After taking 2000 mg of memantine, the patient developed coma (10 days), lateral diplopia, and agitation. After symptomatic treatment and plasmapheresis, the patient recovered without sequelae.
In another case, after taking 400 mg of memantine, a patient developed symptoms of central nervous system impairment, such as restlessness, psychosis, visual hallucinations, slow movements, drowsiness, stupor, and loss of consciousness.
Treatment.
Symptomatic, no specific antidote exists. Standard clinical procedures should be used to remove the active substance from the body, such as gastric lavage, activated charcoal, acidification of the urine reaction, forced diuresis. In case of excessive general stimulation of the central nervous system, symptomatic treatment should be carried out with caution.
Side effects
It is known that during clinical trials of memantine, the overall incidence of adverse events did not differ from that observed with placebo, and adverse events were usually mild or moderate in severity.

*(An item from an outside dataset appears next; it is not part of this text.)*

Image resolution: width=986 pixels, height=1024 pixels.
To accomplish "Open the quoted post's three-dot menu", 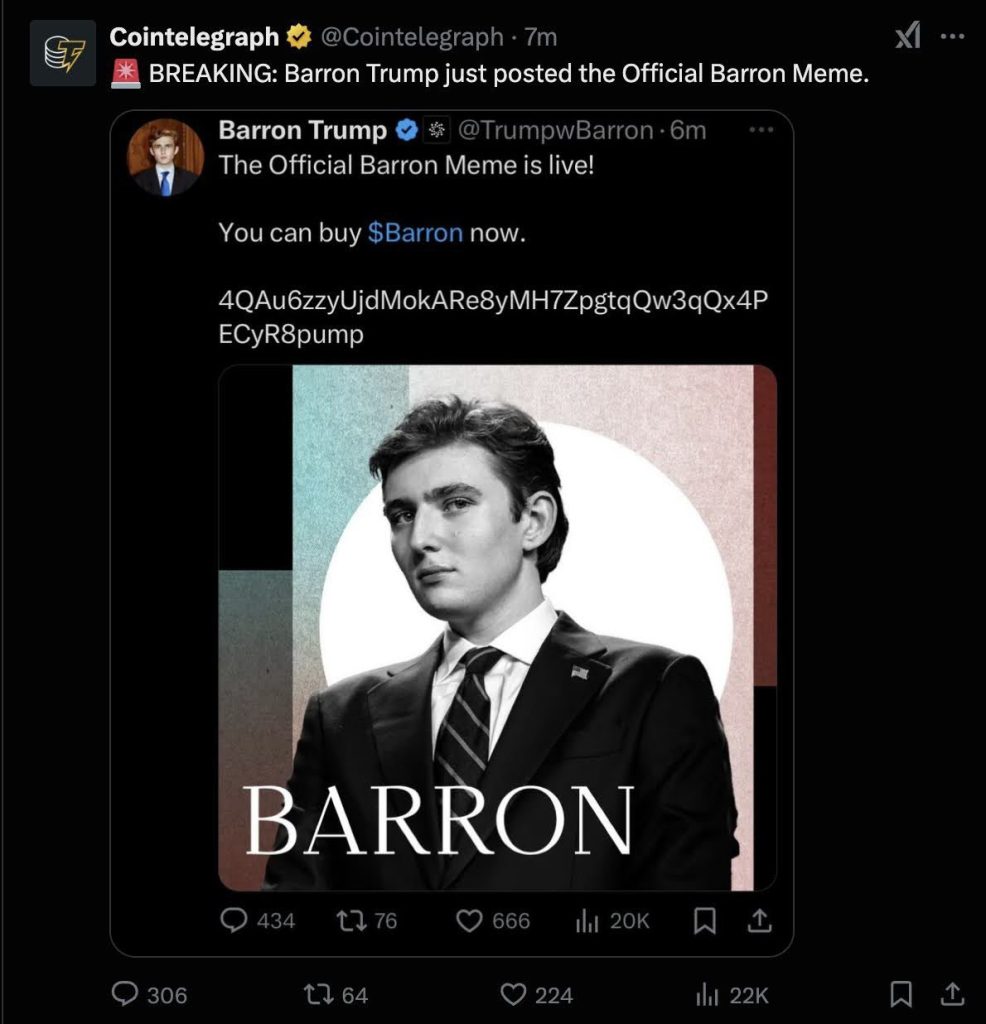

The adverse reactions observed in the table are listed according to the following frequency classification: very common (> 1/10), common (> 1/100 to < 1/10), uncommon (> 1/1000 to < 1/100), rare (> 1/10000 to < 1/1000), very rare (< 1/10000), frequency unknown (cannot be estimated from the available data).
| Organ system class | Frequency | Adverse reactions |
| Infections | Infrequently | Fungal diseases |
| On the part of the immune system | Often | Hypersensitivity |
| From the psyche | Often Infrequently Frequency unknown | Drowsiness Confusion of consciousness Hallucinations1 Psychotic reactions2 |
| From the nervous system | Often Infrequently Very rare | Dizziness Disequilibrium Gait disturbance Convulsive seizures |
| Cardiovascular system | Often Infrequently | Arterial hypertension Heart failure Venous thrombosis/thromboembolism |
| Respiratory system | Often | Dyspnea |
| From the digestive system | Often Infrequently Frequency unknown | Constipation Vomiting Pancreatitis2 |
| Liver and biliary tract disorders | Often Frequency unknown | Increased liver function tests Hepatitis |
| General violations | Often Infrequently | Headache Increased fatigue |
1 Hallucinations were mainly observed in patients with severe Alzheimer's disease.
2 Separate messages for medical use.
Alzheimer's disease is associated with depression, suicidal ideation, and suicide. Such cases have been reported with the medical use of memantine.
Expiration date
3 years.
Storage conditions
Store out of the reach of children in the original packaging at a temperature not exceeding 25 °C.
Packaging
Memox 10: 10 tablets in a blister; 3 or 6 blisters in a cardboard pack.
Memox 20: 10 tablets in a blister; 3 or 6 blisters in a cardboard pack.
Vacation category
According to the recipe.
Producer
Location of the manufacturer and address of its place of business.
Ukraine, 03124, Kyiv, Vaclav Havel Boulevard, 8.
In case of side effects and questions regarding the safety of the medicinal product, please contact the Pharmacovigilance Department of ASINO UKRAINE LLC at the address: Vaclav Havel Boulevard, 8, Kyiv, 03124, tel/fax: +38 044 281 2333.